> [WHAT YOU WILL DO]
Which lines of the records contain the word "Files"? Copy each of them.

Saved data entries
##########

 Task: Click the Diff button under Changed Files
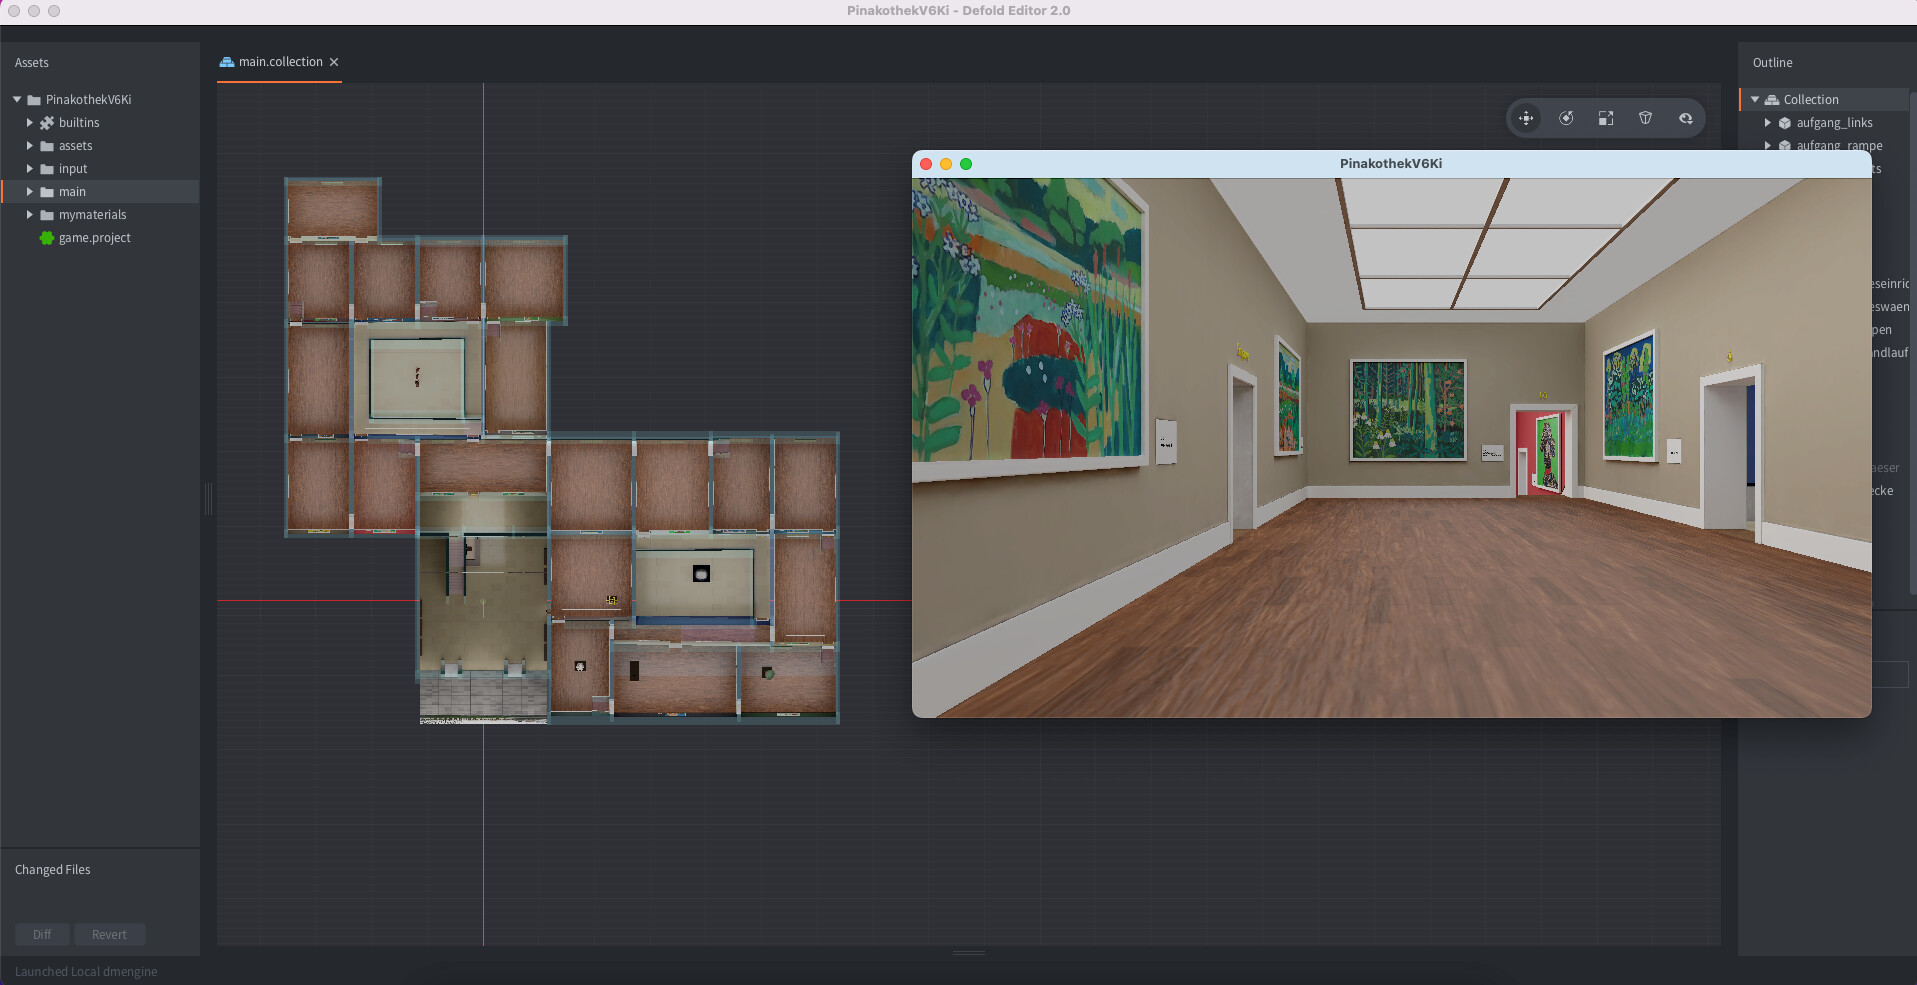[x=42, y=934]
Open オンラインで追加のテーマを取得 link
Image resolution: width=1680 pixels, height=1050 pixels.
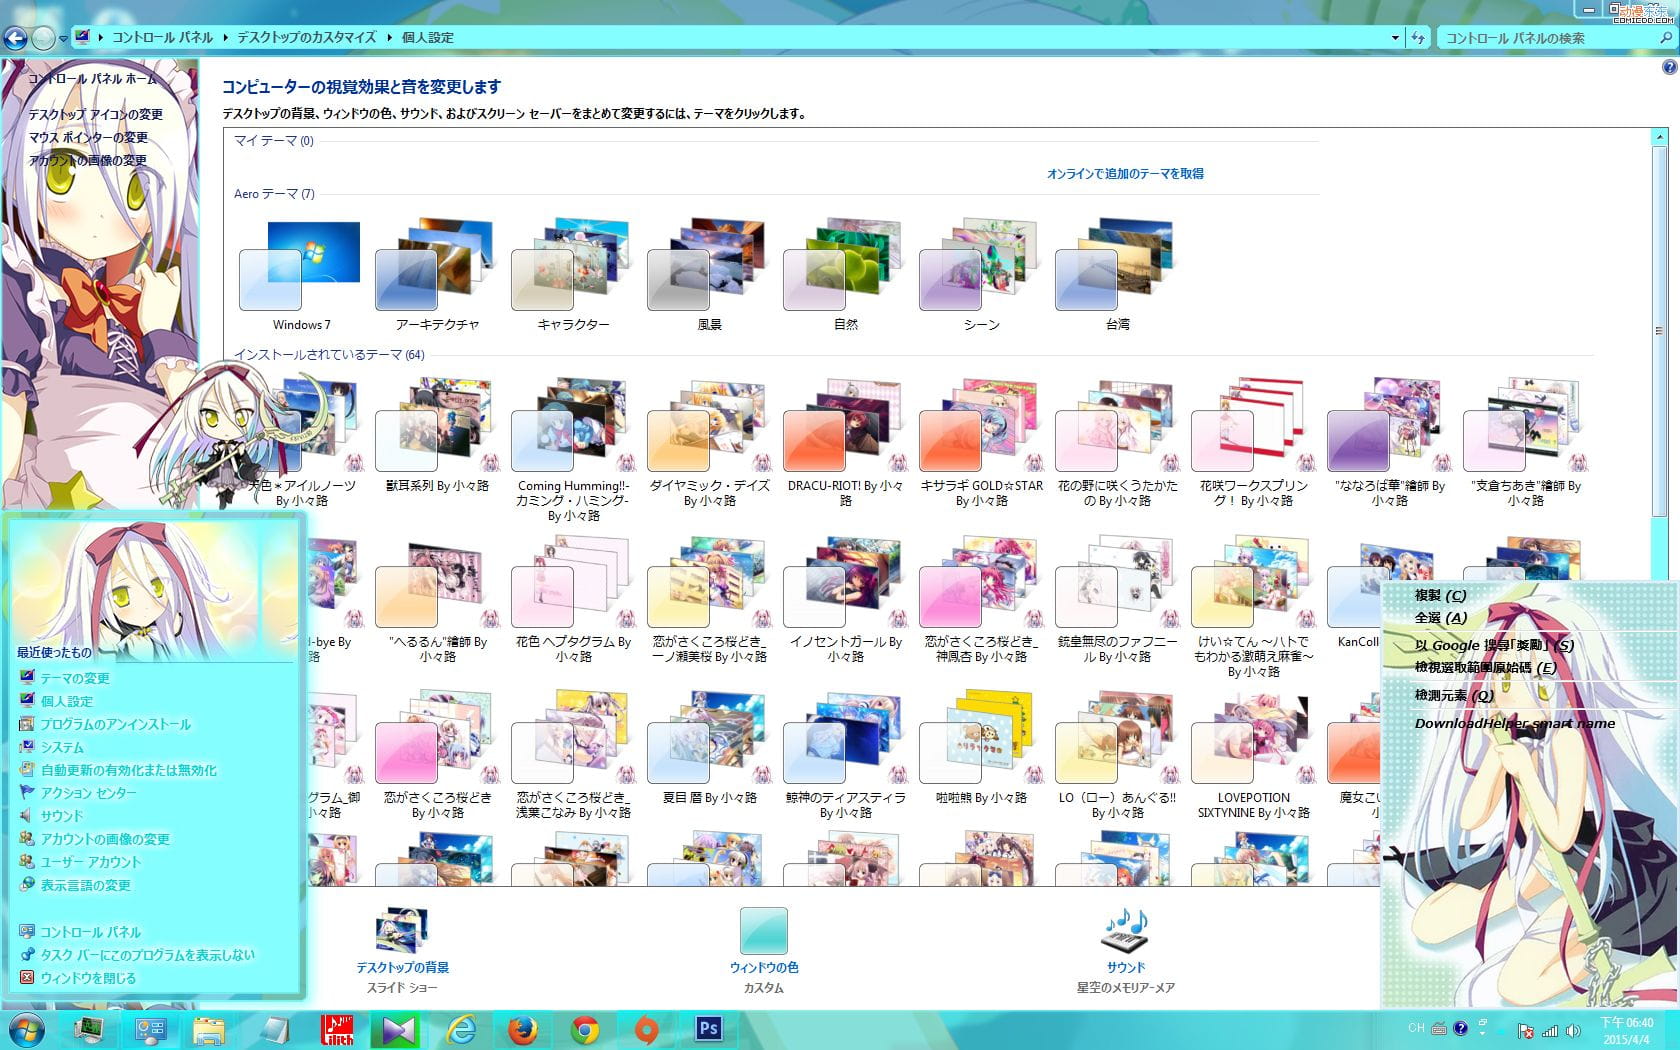point(1126,172)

##########

> [COMPLETED EXERCISE]
 Task: Click the Diff button under Changed Files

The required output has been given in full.